**PROBLEM REQUIREMENTS**
Write out the entries below verbatim, from the line that contains "The height and width of the screenshot is (252, 573)." through the line that contains "pos(15,111)", and nothing else.

------------------------

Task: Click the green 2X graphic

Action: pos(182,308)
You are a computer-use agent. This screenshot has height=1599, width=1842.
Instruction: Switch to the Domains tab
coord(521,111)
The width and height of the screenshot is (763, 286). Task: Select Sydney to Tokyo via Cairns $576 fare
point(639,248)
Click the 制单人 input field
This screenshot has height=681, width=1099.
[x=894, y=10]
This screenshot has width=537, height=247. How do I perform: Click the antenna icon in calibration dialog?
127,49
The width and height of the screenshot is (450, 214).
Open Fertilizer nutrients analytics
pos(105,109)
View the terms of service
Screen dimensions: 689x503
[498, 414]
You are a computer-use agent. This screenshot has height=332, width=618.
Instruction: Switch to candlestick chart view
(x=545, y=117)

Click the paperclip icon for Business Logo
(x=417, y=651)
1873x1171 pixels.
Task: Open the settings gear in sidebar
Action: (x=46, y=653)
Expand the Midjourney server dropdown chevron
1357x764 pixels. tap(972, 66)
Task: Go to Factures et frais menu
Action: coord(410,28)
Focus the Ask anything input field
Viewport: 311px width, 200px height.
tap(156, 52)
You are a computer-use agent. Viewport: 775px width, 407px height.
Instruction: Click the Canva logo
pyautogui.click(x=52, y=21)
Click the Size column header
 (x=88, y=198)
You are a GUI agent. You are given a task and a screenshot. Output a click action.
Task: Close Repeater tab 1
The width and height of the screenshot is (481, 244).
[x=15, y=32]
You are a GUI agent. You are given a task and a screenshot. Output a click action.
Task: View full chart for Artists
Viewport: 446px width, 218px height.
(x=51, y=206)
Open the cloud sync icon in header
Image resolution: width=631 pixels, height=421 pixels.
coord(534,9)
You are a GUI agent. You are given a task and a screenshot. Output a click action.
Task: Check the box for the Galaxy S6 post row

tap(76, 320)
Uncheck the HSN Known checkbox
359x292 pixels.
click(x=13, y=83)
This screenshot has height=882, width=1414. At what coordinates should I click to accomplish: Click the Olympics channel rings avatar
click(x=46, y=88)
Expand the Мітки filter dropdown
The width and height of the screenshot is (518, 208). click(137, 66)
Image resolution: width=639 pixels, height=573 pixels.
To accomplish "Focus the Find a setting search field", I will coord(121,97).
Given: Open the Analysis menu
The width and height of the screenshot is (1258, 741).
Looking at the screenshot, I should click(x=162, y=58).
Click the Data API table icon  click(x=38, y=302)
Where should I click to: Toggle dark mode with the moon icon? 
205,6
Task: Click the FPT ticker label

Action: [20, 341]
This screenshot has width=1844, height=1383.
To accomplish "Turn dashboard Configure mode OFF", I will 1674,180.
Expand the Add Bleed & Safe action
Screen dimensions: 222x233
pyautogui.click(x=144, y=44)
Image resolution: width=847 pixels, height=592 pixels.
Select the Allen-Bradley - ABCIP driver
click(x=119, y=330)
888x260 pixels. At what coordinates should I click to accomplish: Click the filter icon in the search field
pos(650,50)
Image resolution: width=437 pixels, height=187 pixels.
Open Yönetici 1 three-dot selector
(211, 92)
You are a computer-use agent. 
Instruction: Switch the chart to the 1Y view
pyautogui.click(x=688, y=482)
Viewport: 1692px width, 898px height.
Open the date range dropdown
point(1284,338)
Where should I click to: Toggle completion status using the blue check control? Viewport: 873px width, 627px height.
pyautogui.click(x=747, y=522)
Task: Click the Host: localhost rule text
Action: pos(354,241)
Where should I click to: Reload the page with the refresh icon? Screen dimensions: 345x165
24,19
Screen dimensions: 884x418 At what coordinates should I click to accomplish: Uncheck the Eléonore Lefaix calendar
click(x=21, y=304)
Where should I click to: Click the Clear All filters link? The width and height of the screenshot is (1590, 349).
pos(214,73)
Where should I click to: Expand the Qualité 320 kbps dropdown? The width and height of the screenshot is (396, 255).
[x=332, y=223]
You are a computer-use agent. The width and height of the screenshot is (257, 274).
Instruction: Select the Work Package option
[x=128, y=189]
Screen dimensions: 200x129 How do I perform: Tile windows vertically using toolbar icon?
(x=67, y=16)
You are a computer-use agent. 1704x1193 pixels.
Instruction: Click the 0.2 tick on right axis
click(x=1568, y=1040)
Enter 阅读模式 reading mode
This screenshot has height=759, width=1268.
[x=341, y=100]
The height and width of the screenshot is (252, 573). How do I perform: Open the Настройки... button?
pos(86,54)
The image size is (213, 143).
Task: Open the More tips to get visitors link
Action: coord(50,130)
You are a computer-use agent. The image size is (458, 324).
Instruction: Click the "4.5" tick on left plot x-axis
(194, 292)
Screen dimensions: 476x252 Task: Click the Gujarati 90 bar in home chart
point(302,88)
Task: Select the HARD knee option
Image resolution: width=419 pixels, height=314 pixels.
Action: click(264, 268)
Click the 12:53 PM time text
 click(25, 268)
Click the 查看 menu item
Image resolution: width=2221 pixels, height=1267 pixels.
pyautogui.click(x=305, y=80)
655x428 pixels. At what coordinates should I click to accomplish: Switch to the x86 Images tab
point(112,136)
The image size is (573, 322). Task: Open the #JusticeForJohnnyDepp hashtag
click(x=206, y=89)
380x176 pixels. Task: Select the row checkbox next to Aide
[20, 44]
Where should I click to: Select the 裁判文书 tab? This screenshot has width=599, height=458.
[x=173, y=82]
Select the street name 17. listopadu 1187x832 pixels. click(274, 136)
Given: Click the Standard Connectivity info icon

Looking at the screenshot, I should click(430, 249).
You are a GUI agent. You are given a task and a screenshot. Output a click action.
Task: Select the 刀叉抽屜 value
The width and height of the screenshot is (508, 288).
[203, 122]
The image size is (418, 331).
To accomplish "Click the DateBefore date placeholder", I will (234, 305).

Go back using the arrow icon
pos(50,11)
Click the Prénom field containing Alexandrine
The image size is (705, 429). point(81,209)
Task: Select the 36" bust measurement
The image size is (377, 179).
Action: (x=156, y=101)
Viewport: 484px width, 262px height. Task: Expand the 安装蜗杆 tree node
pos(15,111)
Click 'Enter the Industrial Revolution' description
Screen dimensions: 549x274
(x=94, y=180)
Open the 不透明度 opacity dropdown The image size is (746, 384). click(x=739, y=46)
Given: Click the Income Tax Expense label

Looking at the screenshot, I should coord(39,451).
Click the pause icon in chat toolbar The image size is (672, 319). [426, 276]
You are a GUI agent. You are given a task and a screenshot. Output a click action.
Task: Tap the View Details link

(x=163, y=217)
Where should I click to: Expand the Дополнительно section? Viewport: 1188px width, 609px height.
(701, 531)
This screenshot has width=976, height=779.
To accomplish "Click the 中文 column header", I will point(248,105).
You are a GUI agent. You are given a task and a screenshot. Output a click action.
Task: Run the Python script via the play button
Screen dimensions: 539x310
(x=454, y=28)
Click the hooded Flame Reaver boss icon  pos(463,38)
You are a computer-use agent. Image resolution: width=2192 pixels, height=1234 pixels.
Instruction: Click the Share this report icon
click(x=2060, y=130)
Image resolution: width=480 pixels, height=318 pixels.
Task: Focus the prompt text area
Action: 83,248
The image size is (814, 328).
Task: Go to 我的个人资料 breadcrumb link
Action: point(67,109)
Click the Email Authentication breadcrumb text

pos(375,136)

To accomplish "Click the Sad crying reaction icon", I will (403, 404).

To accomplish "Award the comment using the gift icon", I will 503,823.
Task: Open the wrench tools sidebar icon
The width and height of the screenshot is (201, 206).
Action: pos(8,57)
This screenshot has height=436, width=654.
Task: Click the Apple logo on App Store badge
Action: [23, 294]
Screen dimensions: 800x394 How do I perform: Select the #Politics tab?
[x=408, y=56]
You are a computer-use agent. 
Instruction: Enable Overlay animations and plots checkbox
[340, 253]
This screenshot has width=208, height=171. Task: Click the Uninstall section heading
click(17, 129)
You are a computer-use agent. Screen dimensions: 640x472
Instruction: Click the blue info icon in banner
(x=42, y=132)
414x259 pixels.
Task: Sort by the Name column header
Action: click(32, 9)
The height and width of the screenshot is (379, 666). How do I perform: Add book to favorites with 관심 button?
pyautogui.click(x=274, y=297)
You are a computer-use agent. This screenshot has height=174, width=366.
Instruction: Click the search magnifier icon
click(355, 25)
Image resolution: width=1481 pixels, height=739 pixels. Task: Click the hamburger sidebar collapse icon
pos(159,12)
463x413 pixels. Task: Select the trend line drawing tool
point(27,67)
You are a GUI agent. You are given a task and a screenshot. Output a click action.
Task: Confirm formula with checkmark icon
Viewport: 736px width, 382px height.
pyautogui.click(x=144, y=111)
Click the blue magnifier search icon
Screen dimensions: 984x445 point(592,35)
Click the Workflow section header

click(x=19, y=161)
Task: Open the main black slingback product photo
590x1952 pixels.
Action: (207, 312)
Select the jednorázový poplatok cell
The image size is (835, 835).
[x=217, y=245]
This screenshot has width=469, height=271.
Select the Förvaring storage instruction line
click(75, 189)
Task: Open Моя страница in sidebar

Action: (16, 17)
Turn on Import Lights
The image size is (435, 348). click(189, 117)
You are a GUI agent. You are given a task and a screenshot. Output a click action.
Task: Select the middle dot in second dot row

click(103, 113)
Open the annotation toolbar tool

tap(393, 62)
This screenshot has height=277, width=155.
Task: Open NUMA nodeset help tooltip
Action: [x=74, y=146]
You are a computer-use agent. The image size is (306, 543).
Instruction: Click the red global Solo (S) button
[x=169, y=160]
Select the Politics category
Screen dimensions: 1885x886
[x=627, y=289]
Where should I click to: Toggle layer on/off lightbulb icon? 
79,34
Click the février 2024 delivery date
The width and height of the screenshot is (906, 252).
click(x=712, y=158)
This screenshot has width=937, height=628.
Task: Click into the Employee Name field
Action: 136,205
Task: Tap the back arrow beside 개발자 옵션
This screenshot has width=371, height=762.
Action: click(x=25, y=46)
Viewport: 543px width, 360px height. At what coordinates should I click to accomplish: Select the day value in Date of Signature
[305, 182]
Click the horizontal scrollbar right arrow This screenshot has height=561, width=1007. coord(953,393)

------------------------

**PROBLEM SOLUTION**
The height and width of the screenshot is (252, 573). How do I perform: Open the Настройки... button?
pos(86,54)
The image size is (213, 143).
Task: Open the More tips to get visitors link
Action: coord(50,130)
You are a computer-use agent. The image size is (458, 324).
Instruction: Click the "4.5" tick on left plot x-axis
(194, 292)
Screen dimensions: 476x252 Task: Click the Gujarati 90 bar in home chart
point(302,88)
Task: Select the HARD knee option
Image resolution: width=419 pixels, height=314 pixels.
Action: click(264, 268)
Click the 12:53 PM time text
 click(25, 268)
Click the 查看 menu item
Image resolution: width=2221 pixels, height=1267 pixels.
pyautogui.click(x=305, y=80)
655x428 pixels. At what coordinates should I click to accomplish: Switch to the x86 Images tab
point(112,136)
The image size is (573, 322). Task: Open the #JusticeForJohnnyDepp hashtag
click(x=206, y=89)
380x176 pixels. Task: Select the row checkbox next to Aide
[20, 44]
Where should I click to: Select the 裁判文书 tab? This screenshot has width=599, height=458.
[x=173, y=82]
Select the street name 17. listopadu 1187x832 pixels. click(274, 136)
Given: Click the Standard Connectivity info icon

Looking at the screenshot, I should click(430, 249).
You are a GUI agent. You are given a task and a screenshot. Output a click action.
Task: Select the 刀叉抽屜 value
The width and height of the screenshot is (508, 288).
[203, 122]
The image size is (418, 331).
To accomplish "Click the DateBefore date placeholder", I will (234, 305).

Go back using the arrow icon
pos(50,11)
Click the Prénom field containing Alexandrine
The image size is (705, 429). point(81,209)
Task: Select the 36" bust measurement
The image size is (377, 179).
Action: (x=156, y=101)
Viewport: 484px width, 262px height. Task: Expand the 安装蜗杆 tree node
pos(15,111)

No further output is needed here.